Create a custom ResponseBodyConverter like this:
public class CustomResponseBodyConverter<T> implements Converter<ResponseBody, T> {
private final TypeAdapter<T> adapter;
CustomResponseBodyConverter(TypeAdapter<T> adapter) {
this.adapter = adapter;
}
#Override
public T convert(ResponseBody value) throws IOException,CustomException {
String json = "";
try {
String body = value.string();
json = new JSONObject(body).getJSONObject("data").toString();
int code = new JSONObject(body).getInt("code");
String message = new JSONObject(body).getString("message");
if(code != 0){
throw new CustomException(message);
}
} catch (JSONException e) {
e.printStackTrace();
}
return adapter.fromJson(json);
}
}
It's a better idea to implement a custom callback.
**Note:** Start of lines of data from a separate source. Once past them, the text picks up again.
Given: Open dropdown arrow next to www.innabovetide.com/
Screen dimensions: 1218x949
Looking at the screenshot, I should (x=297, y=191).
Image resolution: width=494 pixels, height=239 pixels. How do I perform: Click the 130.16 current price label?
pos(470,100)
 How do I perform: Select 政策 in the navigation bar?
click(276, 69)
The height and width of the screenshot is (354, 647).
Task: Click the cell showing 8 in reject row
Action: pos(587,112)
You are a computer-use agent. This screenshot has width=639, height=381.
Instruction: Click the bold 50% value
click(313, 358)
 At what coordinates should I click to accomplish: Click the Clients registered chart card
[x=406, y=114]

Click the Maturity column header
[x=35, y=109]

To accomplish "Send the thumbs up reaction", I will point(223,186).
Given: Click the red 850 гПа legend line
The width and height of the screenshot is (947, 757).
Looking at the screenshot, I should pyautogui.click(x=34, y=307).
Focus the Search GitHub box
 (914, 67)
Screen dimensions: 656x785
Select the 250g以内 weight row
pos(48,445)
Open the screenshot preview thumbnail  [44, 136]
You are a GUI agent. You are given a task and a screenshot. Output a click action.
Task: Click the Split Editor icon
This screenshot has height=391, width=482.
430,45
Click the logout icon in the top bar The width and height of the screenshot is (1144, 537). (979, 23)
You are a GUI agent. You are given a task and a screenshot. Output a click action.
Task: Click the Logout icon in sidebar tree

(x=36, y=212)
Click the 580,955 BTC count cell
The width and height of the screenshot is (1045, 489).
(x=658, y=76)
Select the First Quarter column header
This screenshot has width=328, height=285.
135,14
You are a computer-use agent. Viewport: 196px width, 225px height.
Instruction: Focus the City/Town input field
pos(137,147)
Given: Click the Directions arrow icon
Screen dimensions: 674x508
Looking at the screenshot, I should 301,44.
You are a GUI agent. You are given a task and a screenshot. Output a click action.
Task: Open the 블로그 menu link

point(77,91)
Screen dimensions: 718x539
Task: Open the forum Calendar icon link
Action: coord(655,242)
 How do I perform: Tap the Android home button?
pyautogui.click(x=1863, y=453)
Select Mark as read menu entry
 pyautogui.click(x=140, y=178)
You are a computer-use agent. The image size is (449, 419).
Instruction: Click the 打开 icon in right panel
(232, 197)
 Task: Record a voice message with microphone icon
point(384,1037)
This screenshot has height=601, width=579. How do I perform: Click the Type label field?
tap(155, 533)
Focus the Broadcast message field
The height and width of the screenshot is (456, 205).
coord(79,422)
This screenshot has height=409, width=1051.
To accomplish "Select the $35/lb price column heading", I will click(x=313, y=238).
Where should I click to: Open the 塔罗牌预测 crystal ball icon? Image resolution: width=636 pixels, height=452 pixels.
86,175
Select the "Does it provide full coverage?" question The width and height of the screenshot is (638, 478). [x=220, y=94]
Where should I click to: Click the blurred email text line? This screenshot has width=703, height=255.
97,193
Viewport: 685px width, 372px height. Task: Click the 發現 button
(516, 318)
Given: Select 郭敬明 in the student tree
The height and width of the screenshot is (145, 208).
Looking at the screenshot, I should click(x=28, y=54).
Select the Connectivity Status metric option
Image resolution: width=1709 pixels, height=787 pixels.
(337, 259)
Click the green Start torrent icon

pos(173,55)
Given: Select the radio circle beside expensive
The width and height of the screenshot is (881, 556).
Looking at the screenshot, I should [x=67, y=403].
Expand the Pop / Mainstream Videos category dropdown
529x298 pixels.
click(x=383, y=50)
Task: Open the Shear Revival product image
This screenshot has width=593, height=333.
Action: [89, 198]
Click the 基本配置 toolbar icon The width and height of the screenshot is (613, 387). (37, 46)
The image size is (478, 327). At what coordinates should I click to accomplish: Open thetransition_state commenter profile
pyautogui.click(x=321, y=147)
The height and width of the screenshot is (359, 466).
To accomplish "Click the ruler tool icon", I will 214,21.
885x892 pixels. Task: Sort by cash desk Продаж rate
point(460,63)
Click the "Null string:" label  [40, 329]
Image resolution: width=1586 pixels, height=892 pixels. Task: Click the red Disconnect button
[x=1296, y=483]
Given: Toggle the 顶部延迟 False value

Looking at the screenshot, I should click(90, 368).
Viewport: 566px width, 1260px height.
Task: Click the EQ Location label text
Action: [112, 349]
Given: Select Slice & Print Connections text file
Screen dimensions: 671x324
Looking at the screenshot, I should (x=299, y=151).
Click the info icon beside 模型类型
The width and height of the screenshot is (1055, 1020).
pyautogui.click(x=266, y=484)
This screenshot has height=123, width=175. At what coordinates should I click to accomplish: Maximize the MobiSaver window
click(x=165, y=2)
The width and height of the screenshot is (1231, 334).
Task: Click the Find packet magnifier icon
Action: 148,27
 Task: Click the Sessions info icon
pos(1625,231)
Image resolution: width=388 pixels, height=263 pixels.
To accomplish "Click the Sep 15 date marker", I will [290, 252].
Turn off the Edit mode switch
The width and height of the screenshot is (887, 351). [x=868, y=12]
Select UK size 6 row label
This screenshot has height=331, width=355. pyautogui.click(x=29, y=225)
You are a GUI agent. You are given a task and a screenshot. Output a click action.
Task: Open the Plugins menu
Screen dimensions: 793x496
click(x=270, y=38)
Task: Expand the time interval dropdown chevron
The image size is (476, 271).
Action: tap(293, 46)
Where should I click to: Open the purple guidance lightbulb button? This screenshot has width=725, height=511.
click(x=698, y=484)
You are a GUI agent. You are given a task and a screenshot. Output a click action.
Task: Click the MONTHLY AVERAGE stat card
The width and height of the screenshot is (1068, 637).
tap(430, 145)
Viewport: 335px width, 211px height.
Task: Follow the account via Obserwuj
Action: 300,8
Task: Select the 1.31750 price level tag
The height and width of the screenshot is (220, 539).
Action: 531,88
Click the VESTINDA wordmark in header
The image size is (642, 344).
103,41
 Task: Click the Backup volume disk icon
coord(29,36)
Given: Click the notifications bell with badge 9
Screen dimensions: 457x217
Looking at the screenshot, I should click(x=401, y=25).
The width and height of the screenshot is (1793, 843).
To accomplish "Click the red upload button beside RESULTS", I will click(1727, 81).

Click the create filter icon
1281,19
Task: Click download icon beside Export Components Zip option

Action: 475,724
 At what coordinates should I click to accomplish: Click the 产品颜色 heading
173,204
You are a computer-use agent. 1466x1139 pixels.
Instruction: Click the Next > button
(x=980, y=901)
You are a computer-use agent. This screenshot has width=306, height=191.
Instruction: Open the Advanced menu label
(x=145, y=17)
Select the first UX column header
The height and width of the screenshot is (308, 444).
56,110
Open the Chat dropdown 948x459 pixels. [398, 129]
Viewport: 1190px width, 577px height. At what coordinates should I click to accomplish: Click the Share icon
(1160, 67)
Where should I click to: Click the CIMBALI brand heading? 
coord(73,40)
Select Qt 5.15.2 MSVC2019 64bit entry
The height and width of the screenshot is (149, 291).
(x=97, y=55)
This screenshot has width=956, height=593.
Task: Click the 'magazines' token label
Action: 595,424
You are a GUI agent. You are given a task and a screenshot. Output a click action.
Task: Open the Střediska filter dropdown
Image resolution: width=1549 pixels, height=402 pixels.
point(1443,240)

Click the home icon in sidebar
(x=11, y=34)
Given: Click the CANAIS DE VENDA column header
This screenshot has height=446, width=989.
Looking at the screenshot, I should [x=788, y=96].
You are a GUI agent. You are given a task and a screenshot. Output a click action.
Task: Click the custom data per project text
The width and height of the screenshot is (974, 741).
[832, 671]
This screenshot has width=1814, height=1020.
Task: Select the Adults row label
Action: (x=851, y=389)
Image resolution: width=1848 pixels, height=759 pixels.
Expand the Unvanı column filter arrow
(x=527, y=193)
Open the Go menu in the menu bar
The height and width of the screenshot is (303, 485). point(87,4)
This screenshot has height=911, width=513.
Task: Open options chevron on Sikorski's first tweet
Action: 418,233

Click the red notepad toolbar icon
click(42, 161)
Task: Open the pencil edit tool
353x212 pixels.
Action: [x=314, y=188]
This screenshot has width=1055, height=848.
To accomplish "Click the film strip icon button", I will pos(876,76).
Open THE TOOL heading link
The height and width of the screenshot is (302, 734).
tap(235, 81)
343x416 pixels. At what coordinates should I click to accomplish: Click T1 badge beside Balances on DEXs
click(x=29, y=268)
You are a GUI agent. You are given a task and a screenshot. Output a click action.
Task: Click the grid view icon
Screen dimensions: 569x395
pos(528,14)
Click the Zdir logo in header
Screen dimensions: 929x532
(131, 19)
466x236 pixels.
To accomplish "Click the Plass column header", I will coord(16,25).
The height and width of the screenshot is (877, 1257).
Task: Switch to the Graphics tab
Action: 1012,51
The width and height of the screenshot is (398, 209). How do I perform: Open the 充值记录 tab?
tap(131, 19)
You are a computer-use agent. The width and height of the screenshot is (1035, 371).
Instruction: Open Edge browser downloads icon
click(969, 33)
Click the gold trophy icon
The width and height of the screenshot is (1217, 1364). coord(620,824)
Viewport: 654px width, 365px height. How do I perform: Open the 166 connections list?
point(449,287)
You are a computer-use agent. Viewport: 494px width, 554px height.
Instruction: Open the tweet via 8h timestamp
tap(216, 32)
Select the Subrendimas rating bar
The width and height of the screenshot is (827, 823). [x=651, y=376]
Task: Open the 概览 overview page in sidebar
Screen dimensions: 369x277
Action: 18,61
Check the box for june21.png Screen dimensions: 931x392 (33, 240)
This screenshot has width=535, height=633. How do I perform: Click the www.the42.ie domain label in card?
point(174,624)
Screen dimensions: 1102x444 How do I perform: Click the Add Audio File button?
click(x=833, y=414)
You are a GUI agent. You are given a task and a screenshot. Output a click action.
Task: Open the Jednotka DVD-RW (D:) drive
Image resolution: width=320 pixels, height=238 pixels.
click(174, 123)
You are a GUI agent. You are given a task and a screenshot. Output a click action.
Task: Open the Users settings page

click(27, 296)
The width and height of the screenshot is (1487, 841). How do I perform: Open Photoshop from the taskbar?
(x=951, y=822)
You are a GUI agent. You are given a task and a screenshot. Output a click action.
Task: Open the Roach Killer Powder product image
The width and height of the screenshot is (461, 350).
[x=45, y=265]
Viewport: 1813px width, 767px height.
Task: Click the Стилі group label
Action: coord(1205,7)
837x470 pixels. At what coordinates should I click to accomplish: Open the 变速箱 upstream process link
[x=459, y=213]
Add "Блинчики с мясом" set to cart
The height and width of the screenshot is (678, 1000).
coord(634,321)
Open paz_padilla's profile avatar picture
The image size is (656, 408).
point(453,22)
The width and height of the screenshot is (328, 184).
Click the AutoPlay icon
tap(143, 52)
You can an example about it below.
public abstract class DefaultRequestCallback<T> implements Callback<T> {
public abstract void failure(Meta meta);
public abstract void success(T responseBean);
#Override
public void success(T baseResponseBean, Response response) {
// You can check your responsebean's error code and
// convert it to a default error
BaseResponseBean bean = (BaseResponseBean) baseResponseBean;
if (bean == null) {
failure(new Meta(ApplicationConstants.ERROR_RETROFIT, "Unknown Error!"));
} else if (bean.getMeta() != null && bean.getMeta().getCode() != ApplicationConstants.RESULT_SUCCESS) {
failure(bean.getMeta());
} else {
success(baseResponseBean);
}
}
#Override
public void failure(RetrofitError error) {
// Convert default error to your custom error.
Meta meta = new Meta(ApplicationConstants.ERROR_RETROFIT, "Error Unknwon");
failure(meta);
}
}
Give your custom callback to your retrofit service interface method.
void yourMethod(DefaultRequestCallback<YourResponseBean> callback);
Good Luck.
This will at least get you started. You can basically create your own custom callback and then handle the success. Look at what was sent and do what you need to.
public class CustomCallback implements Callback {
#Override
public void success(Object o, Response response) {
//Check for success
//if( Success )
//callback.success(o, response);
//else
//Check for error
//callback.failure(error);
}
}
In your case, you can have a class that maps your json response:
class CustomResponse {
String code;
String message;
Data data;
static class Data {
String actualData;
String needToContructObjects;
String noNeedToContructObjects;
}
}
Then, since you're back to the java objects world, you can have a factory-like object inside your success method callback that creates the desired object based on the returned custom response. If you want to get this response in the failure callback, I'd reconsider using Retrofit, since your API is not following a good Rest design.
Although this is plenty possible, and understanding you might not be involved on the API development, be aware this is not a good API design approach. If you are POSTing a login request to the server, you can understand this request as a request to create a resource (an authenticated user session, for instance). If you don't send the correct parameters (the correct username and password in this specific case), the server should reject the resource creation request and send back a 4-hundred-something (4xx) http status code indicating your request was not correct somehow. Retrofit would understand this 4xx status code and call your failure callback, where you could handle the response appropriately.